文章の一部
==*==
頑張って勝ちたい、という気持ちは、悪いとは思いませんが、しかし、「勝つ」とは、つまり誰かを蹴落とすことですし、負けた人間を惨めだと見下ろしたい、そういう願望が潜んでいるはずです。何故、他者に勝たなければならないのか、というと、それは周囲の他者に認めてもらいたい、と望んでいるからです。
もし、自分の楽しみを持ち、自分がやりたいことが明確にあるのなら、他者に勝つ必要なんてどこにもありません。あなたの問題は、自分の楽しみを持っていない、ということなのです。人から褒められたいという子供のときの習慣から、早く脱却することで解決しそうな気がしますが、いかがでしょうか。
■諦められない夢があります
【相談2】
私は研究者になりたいと思っているのですが、勤務先の規定にひっかかり、大学院に通うことを諦めざるをえない状況にいます。だからといって会社を辞める決断ができるほど経済的余裕もありません。このまま会社勤めで人生が終わってしまうのか、と若干絶望しています。森先生だったら、どんなアクションを起こされますか?
==*==
提供された一覧
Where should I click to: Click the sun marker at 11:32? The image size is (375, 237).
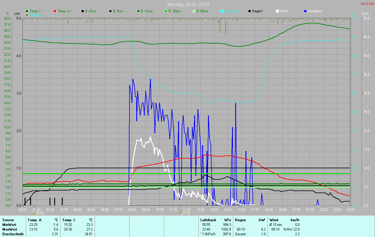(180, 213)
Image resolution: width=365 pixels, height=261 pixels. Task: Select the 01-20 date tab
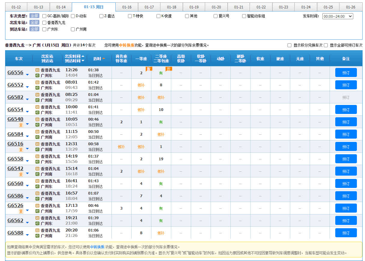(216, 7)
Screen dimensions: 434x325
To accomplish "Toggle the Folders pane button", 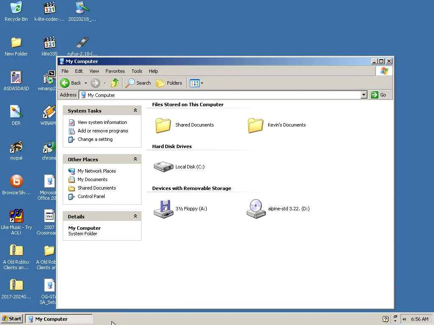I will click(x=169, y=83).
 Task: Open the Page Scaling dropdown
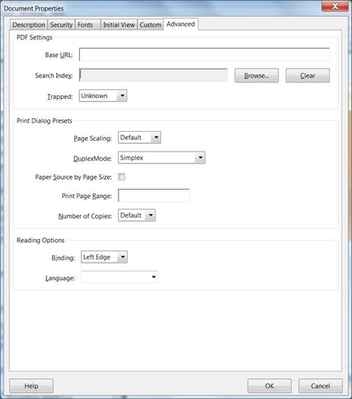pos(139,137)

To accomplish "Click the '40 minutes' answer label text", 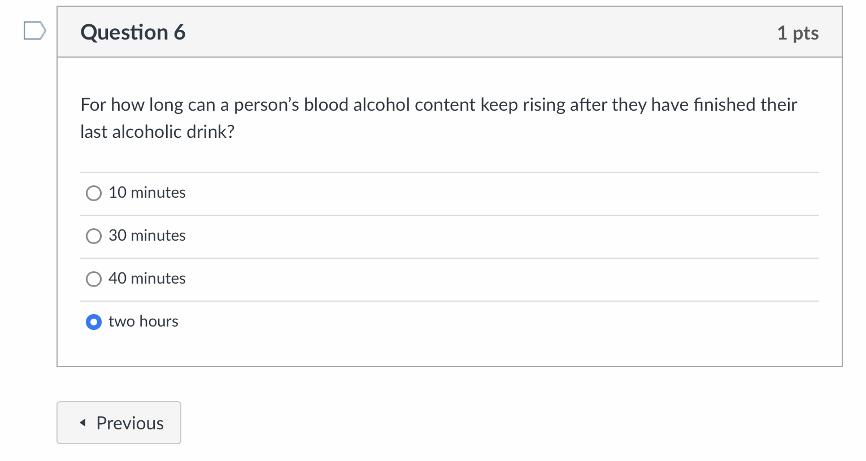I will tap(147, 279).
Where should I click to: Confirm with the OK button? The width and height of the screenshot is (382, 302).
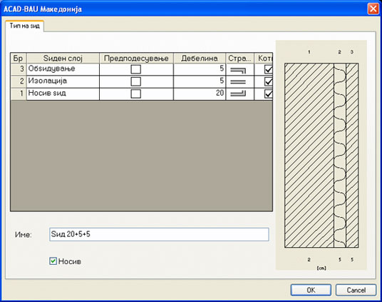coord(311,290)

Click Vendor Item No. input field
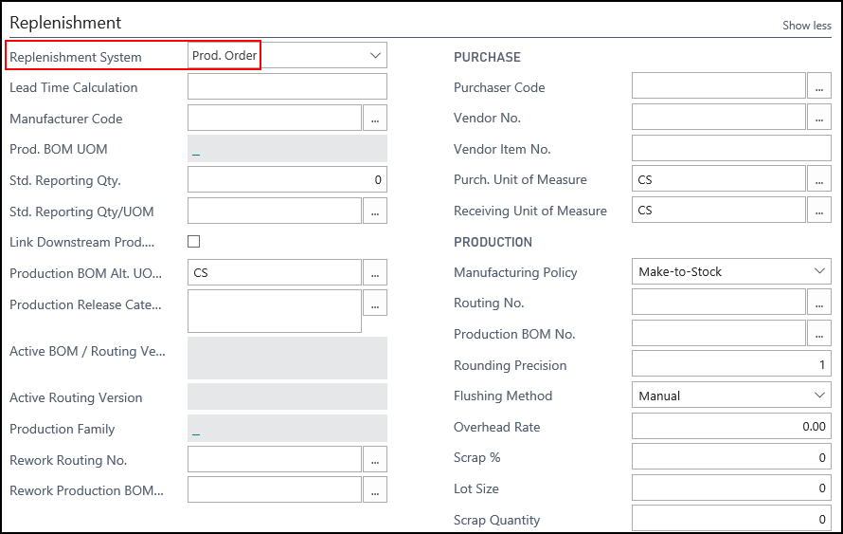pos(731,149)
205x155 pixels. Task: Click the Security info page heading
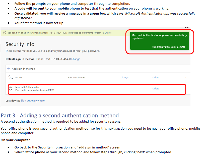pyautogui.click(x=20, y=44)
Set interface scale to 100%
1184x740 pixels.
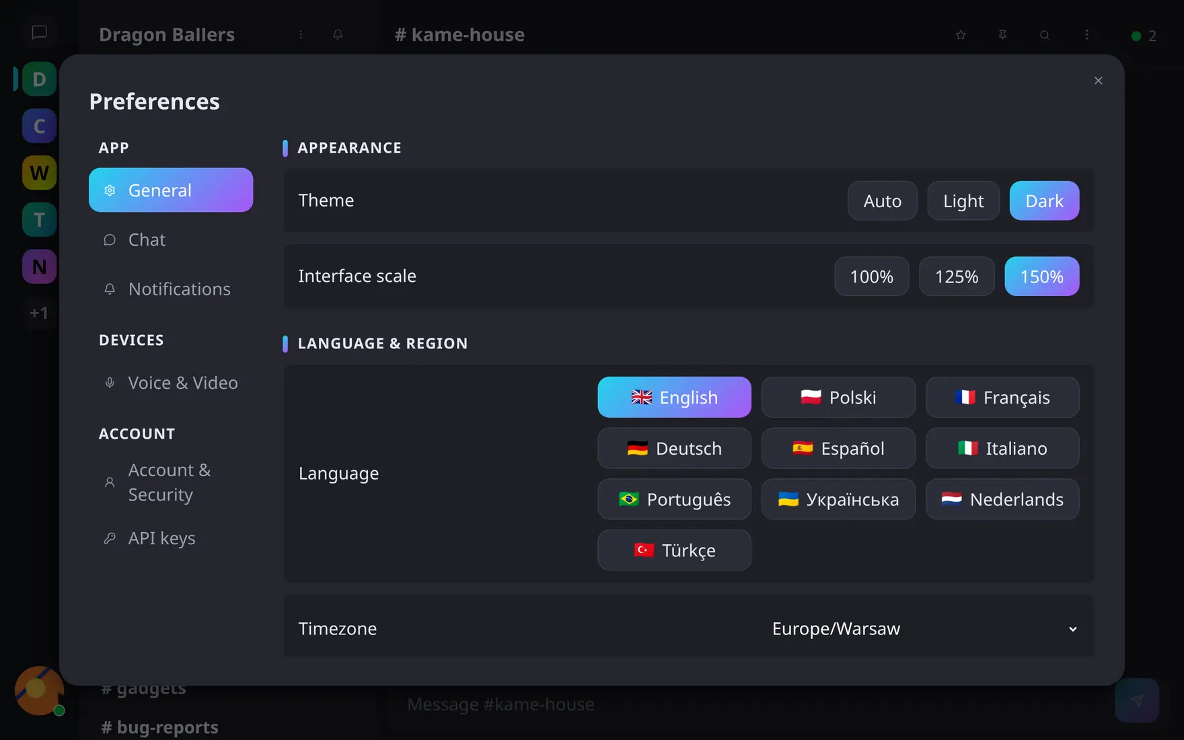(872, 276)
==*==
課題一覧
a. 文章の「頑張って勝ちたい、という気持」から「しますが、いかがでしょうか。」までを、一字一句変えずにもう一度書いてください。
b. 一覧の「Where should I click to: Confirm」を含む行から一覧の最後の行までを、両端の行も含めてそのまま書き写してください。画像は入れないでください。
文章と一覧は、お互いにまったく関係がありません。

回答一覧
a.
頑張って勝ちたい、という気持ちは、悪いとは思いませんが、しかし、「勝つ」とは、つまり誰かを蹴落とすことですし、負けた人間を惨めだと見下ろしたい、そういう願望が潜んでいるはずです。何故、他者に勝たなければならないのか、というと、それは周囲の他者に認めてもらいたい、と望んでいるからです。
もし、自分の楽しみを持ち、自分がやりたいことが明確にあるのなら、他者に勝つ必要なんてどこにもありません。あなたの問題は、自分の楽しみを持っていない、ということなのです。人から褒められたいという子供のときの習慣から、早く脱却することで解決しそうな気がしますが、いかがでしょうか。

b.
Where should I click to: Confirm with the OK button? The width and height of the screenshot is (382, 302).
coord(311,290)

Click Vendor Item No. input field
pos(731,149)
205x155 pixels. Task: Click the Security info page heading
pyautogui.click(x=20, y=44)
Set interface scale to 100%
1184x740 pixels.
(872, 276)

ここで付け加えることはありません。